### Eingabe
-------------------------
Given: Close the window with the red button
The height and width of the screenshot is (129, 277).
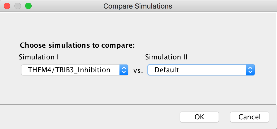Looking at the screenshot, I should tap(7, 6).
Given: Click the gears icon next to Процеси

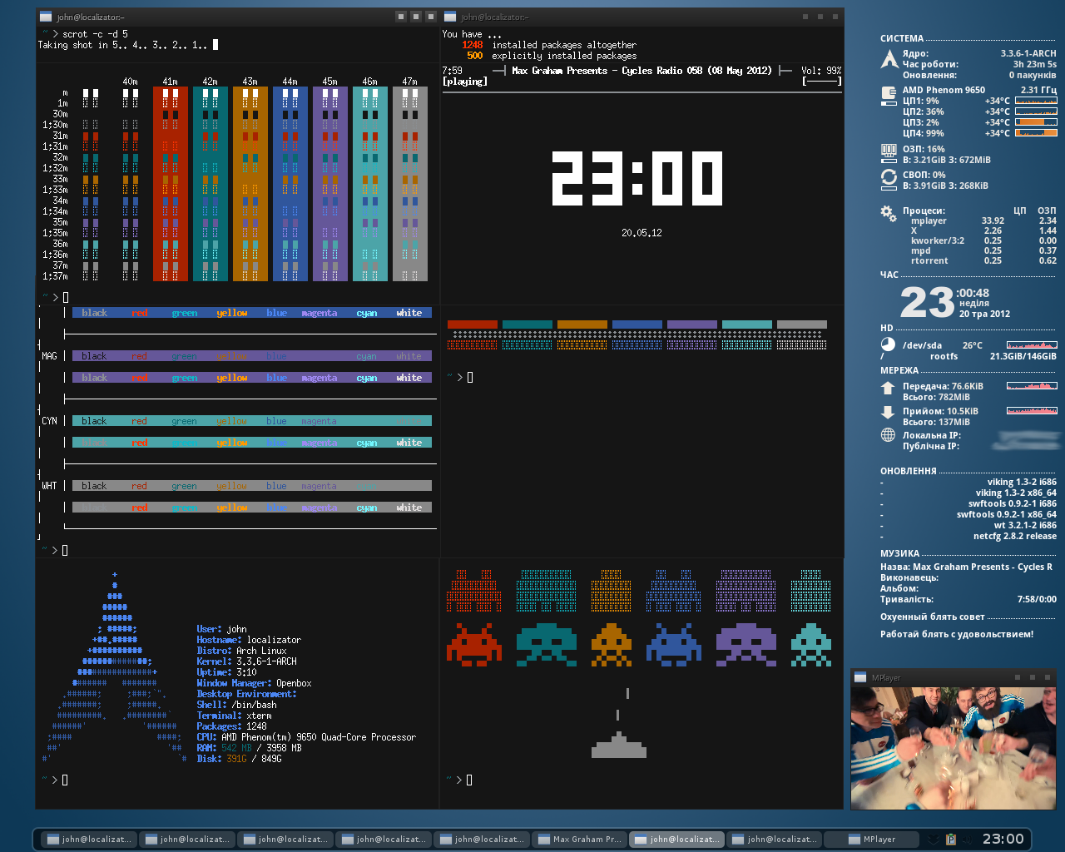Looking at the screenshot, I should point(887,214).
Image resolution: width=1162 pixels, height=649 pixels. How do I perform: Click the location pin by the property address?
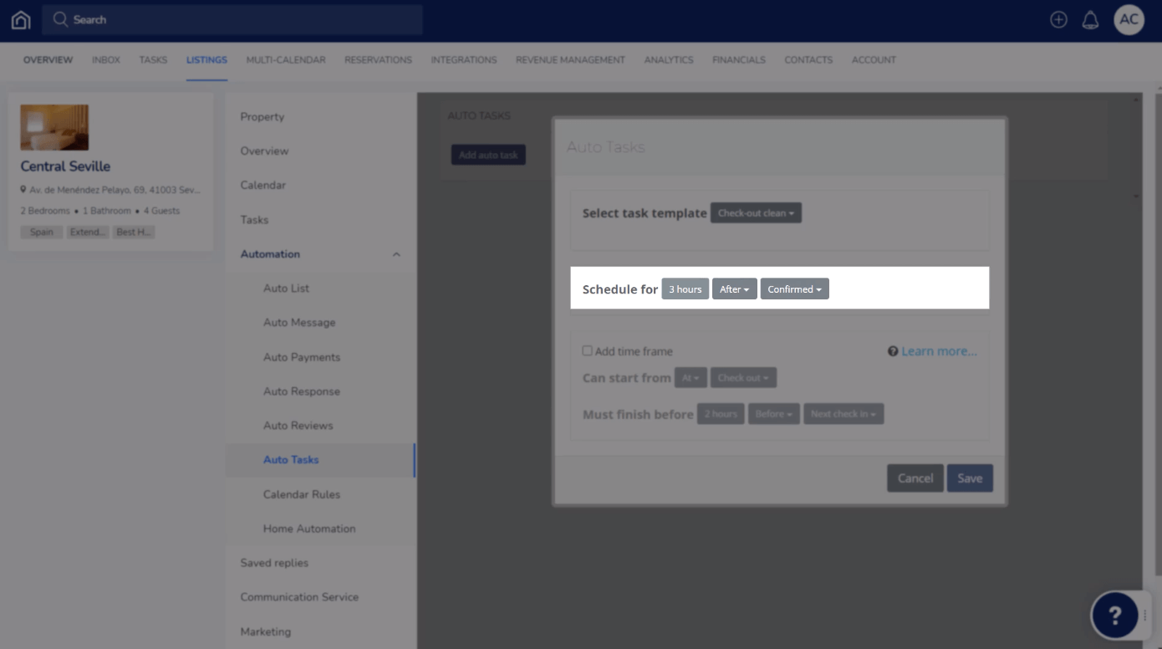pyautogui.click(x=23, y=189)
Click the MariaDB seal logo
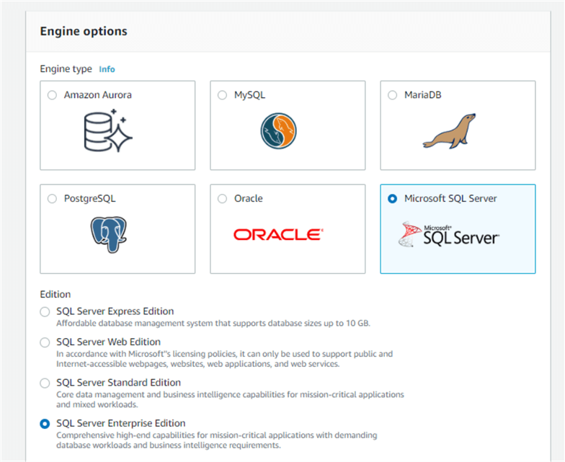Image resolution: width=565 pixels, height=462 pixels. coord(449,130)
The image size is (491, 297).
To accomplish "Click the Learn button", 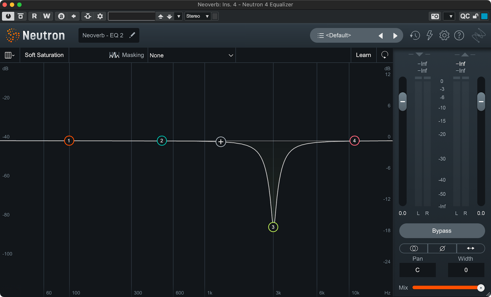I will click(363, 55).

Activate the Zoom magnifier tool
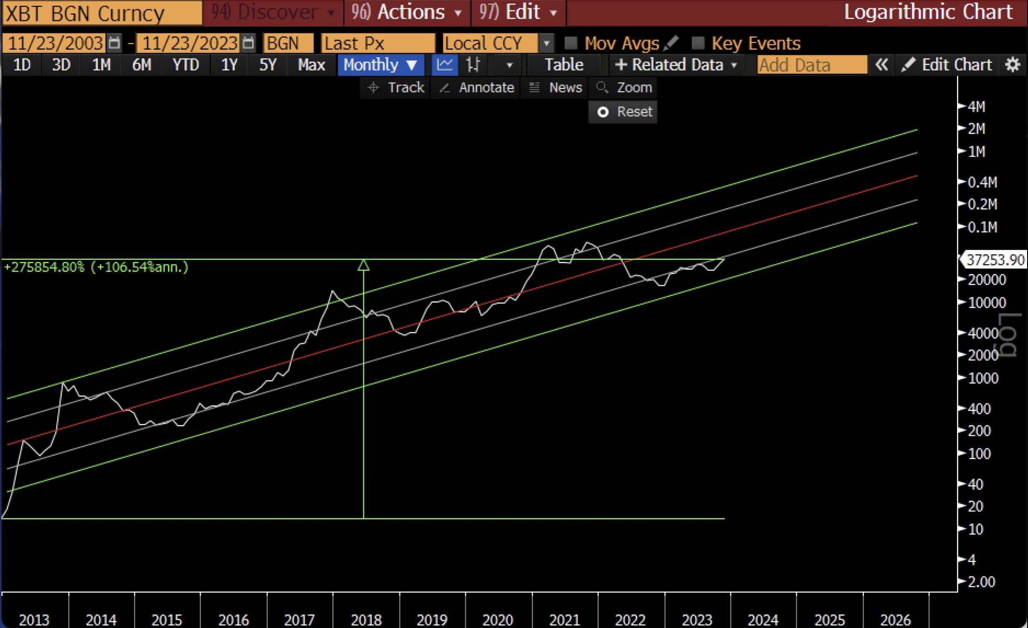coord(624,88)
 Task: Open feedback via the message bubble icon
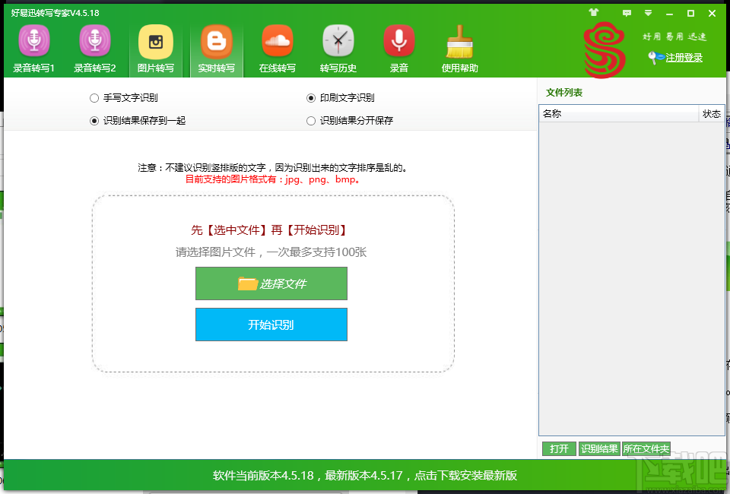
-------------------------
### Aufgabe
Zitiere die Zeilen von der Zeile mit „Activate the Zoom magnifier tool" bis zum Ende der Einträge wortgetreu, beide Enden eingeschlossen. Lass die Bilder in deiner Antwort weg.

### Antwort
Activate the Zoom magnifier tool
coord(624,88)
 Task: Open feedback via the message bubble icon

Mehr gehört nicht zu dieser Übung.